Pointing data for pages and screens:
⟨
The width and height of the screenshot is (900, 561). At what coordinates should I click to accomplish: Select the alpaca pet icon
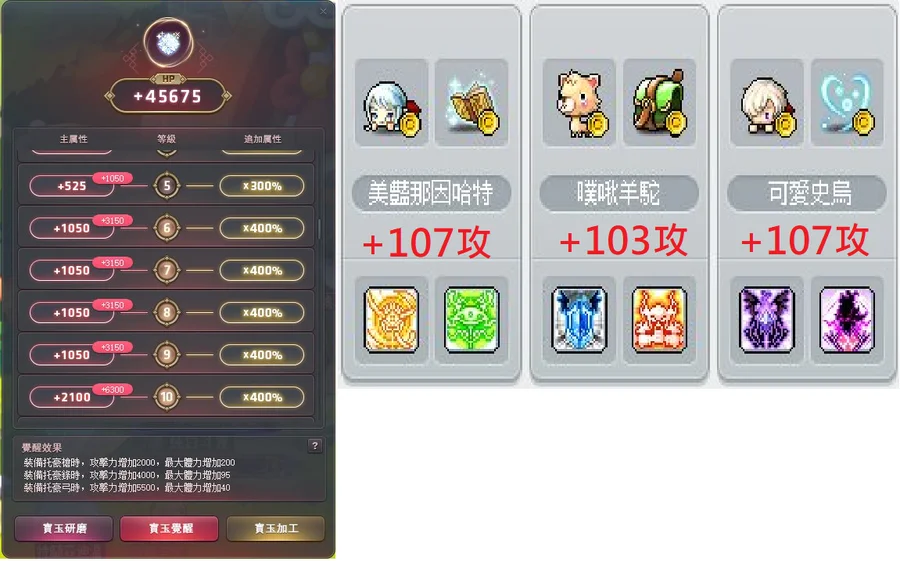(579, 102)
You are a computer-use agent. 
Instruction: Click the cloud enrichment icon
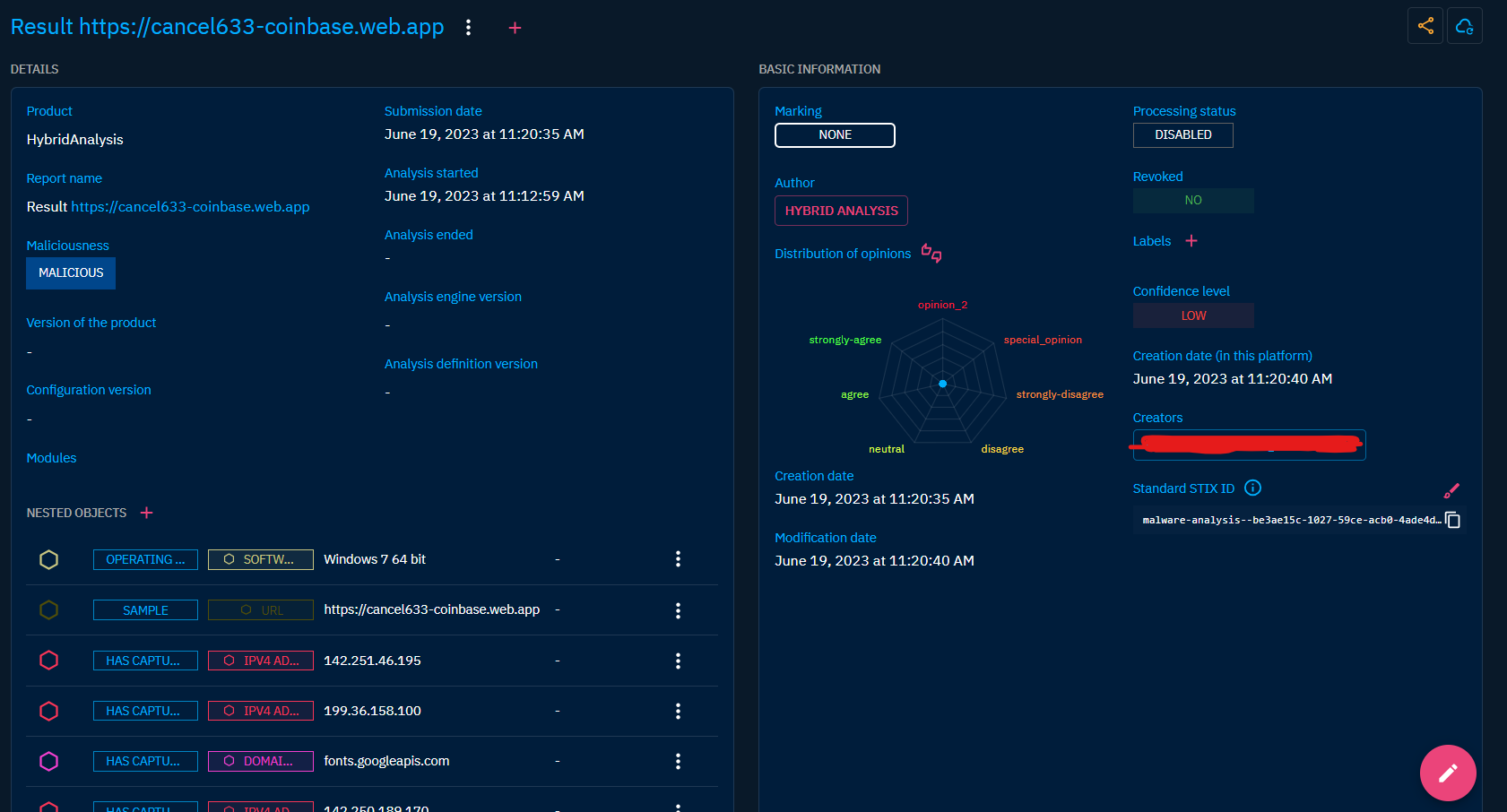click(x=1464, y=26)
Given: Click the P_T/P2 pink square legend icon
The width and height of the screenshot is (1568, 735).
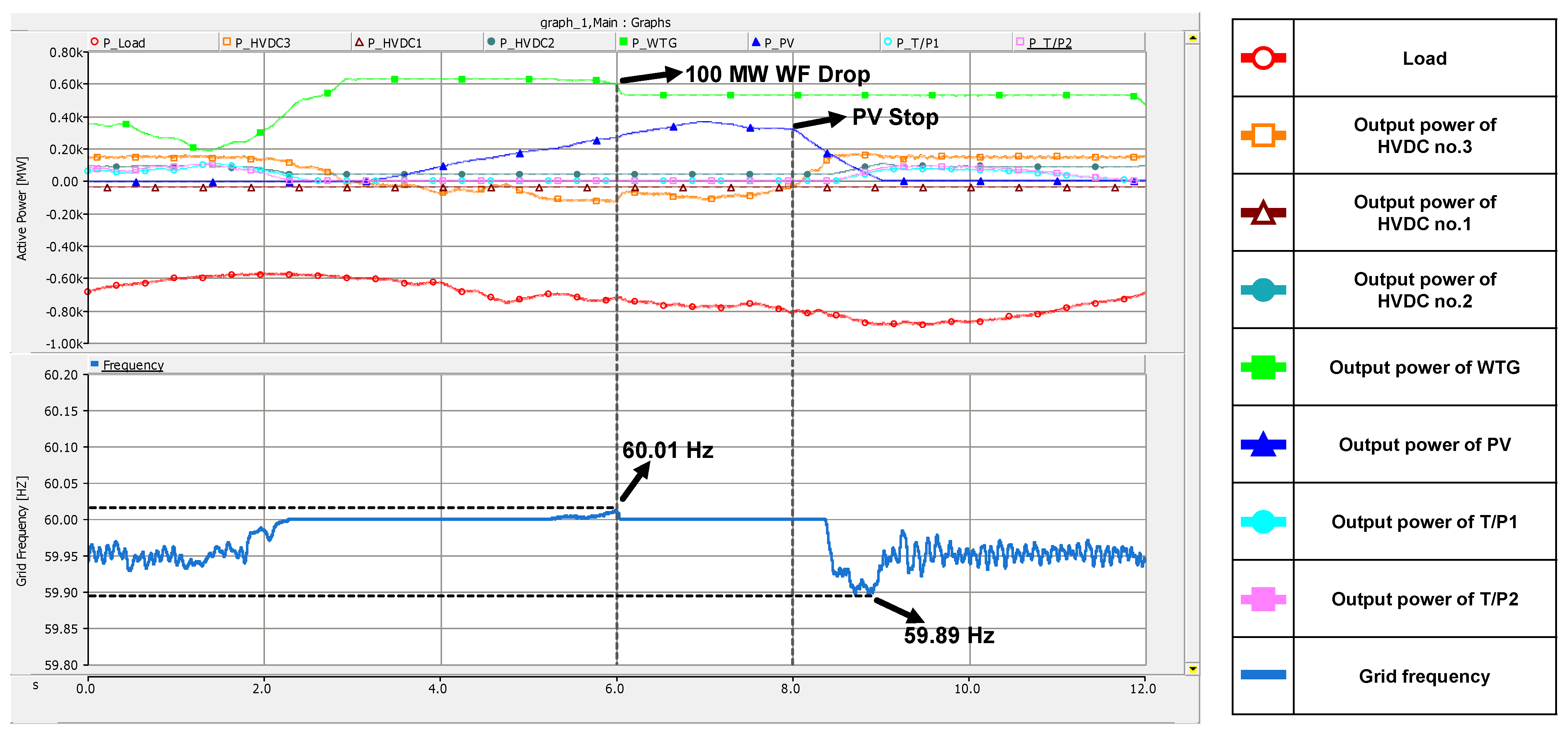Looking at the screenshot, I should point(1019,42).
⟩
TASK: Copy every line of the records above word for word, leaving out the pictures.

TASK RESULT:
The width and height of the screenshot is (900, 561). At what coordinates should I click to accomplish: Select the alpaca pet icon
(579, 102)
You are a computer-use agent. 
Instruction: Click the cloud enrichment icon
click(x=1464, y=26)
Given: Click the P_T/P2 pink square legend icon
The width and height of the screenshot is (1568, 735).
Looking at the screenshot, I should point(1019,42).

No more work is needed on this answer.